In just three years, iMedicalApps has become the go-to source for the HCP crowd — doctors, nurses and techs — for thorough, noncommercial reviews of hundreds of medical apps. The criteria for which apps to review are pretty straightforward: Is it medical? Is it mobile? Does it provide some level of real functionality? The site is platform agnostic so you’ll find assessments for iPhone, iPad, BlackBerry, Android and Windows. It has an easy-to-use interface so you can search by medical specialty or app type, peruse most viewed posts or enter a discussion on the iMedicalApps forum. There is a sitewide policy that prohibits advertising or sponsorship dollars from app developers. Husain explained, “We’ve made some decisions that might not make sense from a business standpoint, but we hold apps to certain standards and do things in a certain way.”
Husain credits much of the site’s success to his team of excellent editors and writers, many of whom are doctors. This includes Managing Editor Satish Misra, a first-year resident in internal medicine at Johns Hopkins University, and Senior & mHealth Editor Felasfa Wodajo, an accomplished bone and soft tissue tumor surgeon (Orthopedic Oncologist) in the D.C. metro area. “I’m proud that this is a physician-run publication. Before there were no physicians reporting on what is interesting and useful. It is empowering to do it ourselves and get our voice out there,” said Husain.
In addition to physician-centric apps, Husain is bullish on mobile’s possibilities to enhance the patient-physician relationship. “Physicians love apps they can use with patients,” he explained. “Anytime you empower patients, you make a physician’s life more rewarding.”
An example is drawMD, an iPad application that allows doctors to illustrate the procedures they’ll be performing for their patients.

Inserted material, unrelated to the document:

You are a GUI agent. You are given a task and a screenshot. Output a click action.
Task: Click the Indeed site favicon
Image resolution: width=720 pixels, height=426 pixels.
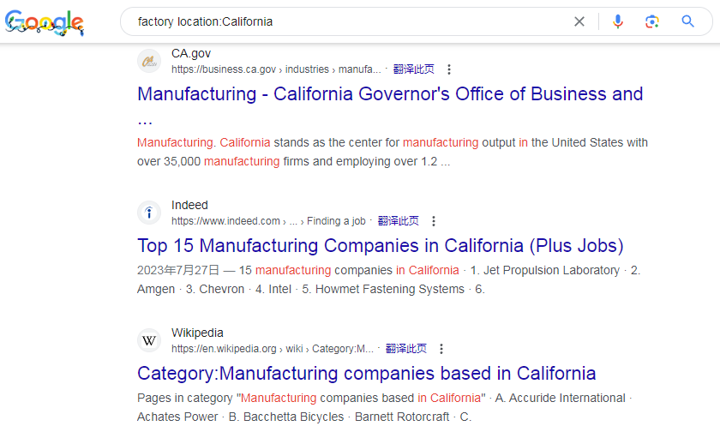(149, 213)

During an orthopedics rotation, Husain showed drawMD to a group of surgeons and patients; they were in awe. One orthopedist remarked, “I no longer have to use my hands to mimic bones. I can draw a picture of the procedure and my patients watch that. It helps us explain things in a way patients can understand.”
Husain’s biggest pet peeve: developers who ignore the iPad. “The biggest mistake companies make is that they don’t create an iPad app,” said Husain. “If I’m a company and want to get doctors’ eyes, I would focus on the iPad.” In fact shortly after Steve Jobs’ death, Husain wrote a blog post on the reasons doctors would miss the Apple founder. “Doctors love their Apple products. Just walk into any hospital ward, and see the types of mobile devices we are using. At weekly Grand Rounds conferences, you see plenty of iPads in use,” said Husain.
He is equally surprised that the pharma industry has not jumped on the mobile bandwagon in a big way, particularly as it relates to patient education. Mobile allows rich, interactive and novel types of communication not possible with pamphlets or paper-based materials.
In the future Husain hopes to go beyond mobile and transform the site into a more complete technology review resource for the health care profession. But how does a first-year resident with a demanding schedule make time to do all of this? “If you’re passionate about something, you find a way to make it work. I’ll keep doing it until it stops being fun,” said Husain.